My personal opinion is that Fannie and Freddie were intentionally run into the ground by handing out mortgages to buy votes and build socialism. The sad part is that the greed of market capitalists caused them to buy into the ploy.
Now you have a populace that sees the greed, has lost money, and have a messianic candidate they can feel good about themselves voting for because he's black and says what everyone wants to hear (cut taxes, raise spending, chicken in every pot, etc.).
Scary indeed...
I do really hope there is the character, ethics, and spirit left in the American people to rise above this...I hope and pray...
Most of the losses in the current downdraft are of the paper variety - which is precisely why I've not worried much about all this. I've never seen a dollar of this value, so why should I worry about the loss of it? But my wife spends days worrying about money she's never seen or touched.
Someone is profiting from my wife's pain. From me, not so much. But that's simply a difference of perspective or attitude.
I don't believe buying a foreclosure is profiting from another's pain. It's an unfortunate part of ANY economic system that some people make a bad decision and will suffer because of it. There is no system that has been created that prevents loss while insuring gain. As a matter of fact, one could say the experiment of the last few years to push that envelope have led us to where we are today.
Still, while things continue to play out, I've still got to wonder where the bad times are. I'm concerned that things could still get worse, but surprisingly I've met very few people who, like my wife, are genuinely worried about the next few months, let alone the next few years. Most are taking a more sane attitude that they need to alter their monetary situation, focusing on paying down debt and increasing savings.
One fellow, who I had dinner with the other night, was very clear in his view that the US, as the most innovative and entrepreneurial nation on earth, should realistically weather this storm because we are so flexible, adaptable, and adroit at dealing with change. I'd have to agree.
I'm sure the fall of oil from $140 to $80 was no small part due to a speculative bubble. But a good portion was also due to the very adaptability of consumers to price - using a commodity less as its price exploded. This trend WILL continue, because the oil scare will remain fresh in people's minds for some time.
This same mindset will help to "fix" things in the financial markets. I suspect savings rates in the next few months will "explode" (everything is relative...going from 1% to 2% is a 100% increase, thus would equate with an explosion) and debt will be reduced dramatically in relatively short order.

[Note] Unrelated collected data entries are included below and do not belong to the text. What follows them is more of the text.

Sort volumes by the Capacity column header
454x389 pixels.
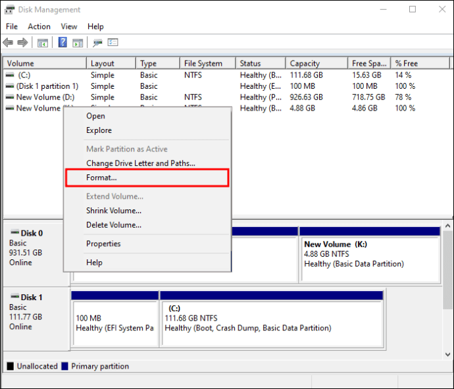(x=305, y=64)
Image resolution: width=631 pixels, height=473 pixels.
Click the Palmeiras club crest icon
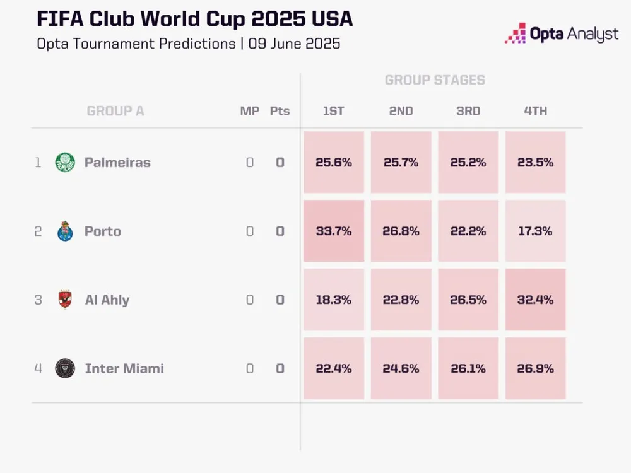coord(64,162)
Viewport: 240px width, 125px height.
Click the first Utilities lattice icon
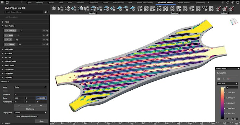(x=218, y=8)
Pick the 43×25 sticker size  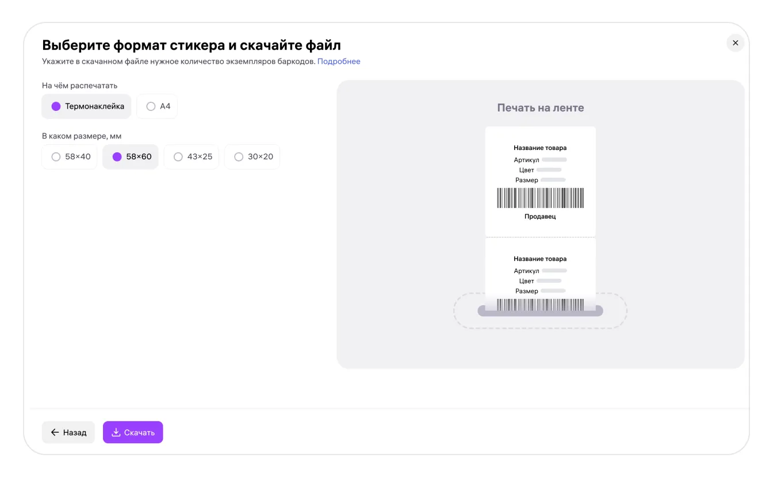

I'm pleased that my wife and I made a habit of making extra payments on our mortgage when the cash was available. We will continue to do so when opportunities exist, but we are building a cash reserve. When you put your mind to it, it's not hard and can grow rapidly.
In the meantime, I've played the market for an opportunity when it fell Friday...so there's always a way to make money, even in a bad market. I guess playing the market Friday is me profiting from another's pain?
however, i get an unsettled feeling that I dont believe all optimists are rational, and thus might bury their head in the sand further.
Do I believe in the US? YES! I still think things can get worst in the medium term.